Dividas sociais na Bahia
O povo da Bahia tem uma grande dívida social e histórica a cobrar, por ser excluído dos bens essenciais para uma vida digna. Devedores são todos os que se beneficiaram da concentração da terra, da renda, das oportunidades e das decisões políticas, muitas vezes à custa de corrupção e sob o manto da impunidade, freqüentemente acobertada com a conivência do Judiciário.
Na questão da terra, a dívida com os lavradores, sem-terra, assalariados rurais, indígenas, remanescentes de quilombos e pescadores, consiste em terem sido violentamente impedidos do acesso à terra e à água suficientes e às condições dignas de vida e trabalho.
Na educação, as principais dívidas sociais se referem a uma escola cada vez mais insuficiente e precária, que não valoriza os trabalhadores do setor e a qualidade do ensino, é autoritária no processo pedagógico e na gestão e muitas vezes manipulada politicamente.
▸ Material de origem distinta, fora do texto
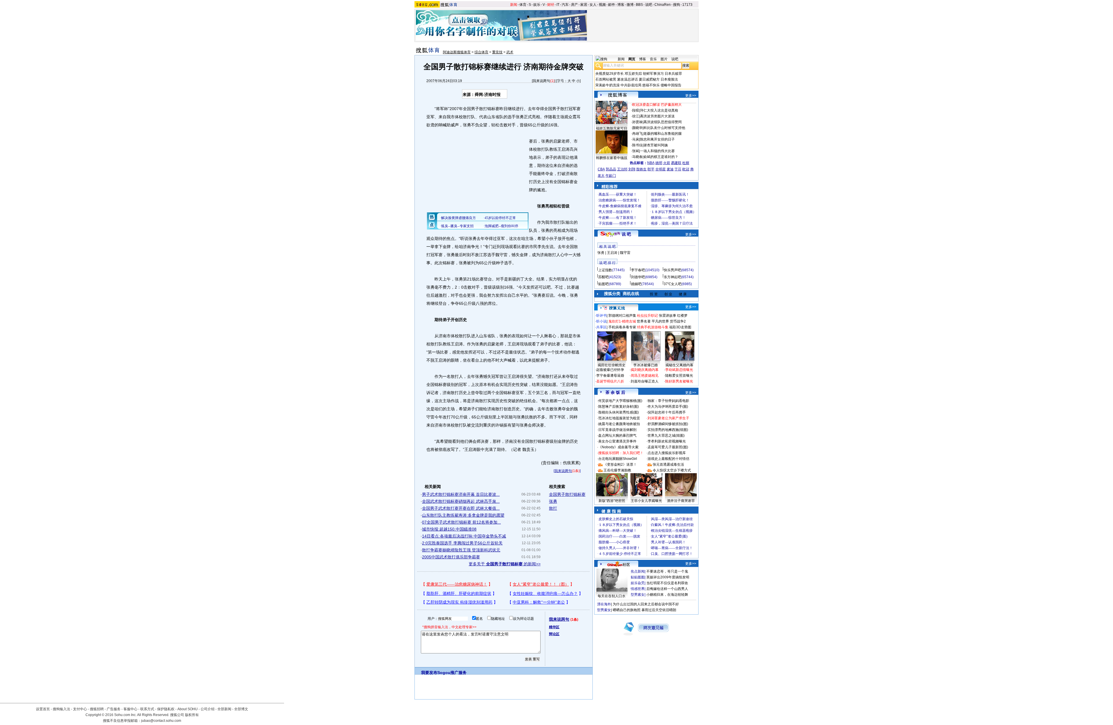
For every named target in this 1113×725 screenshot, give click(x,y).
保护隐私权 (165, 709)
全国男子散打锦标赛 (567, 494)
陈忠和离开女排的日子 (657, 139)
Na saúde, a dívida se traduz pela ausência de uma política orientada para as necessidades coletivas. A falta de investimentos públicos e as práticas clientelistas inviabilizam programas de prevenção e preservação da saúde, com participação e controle social.
Nos meios de comunicação, quase sempre monopolizados e controlados por poucos grupos, impõem-se muitas vezes idéias e necessidades falsas, desrespeitando a identidade sócio-cultural e moral das famílias e comunidades baianas.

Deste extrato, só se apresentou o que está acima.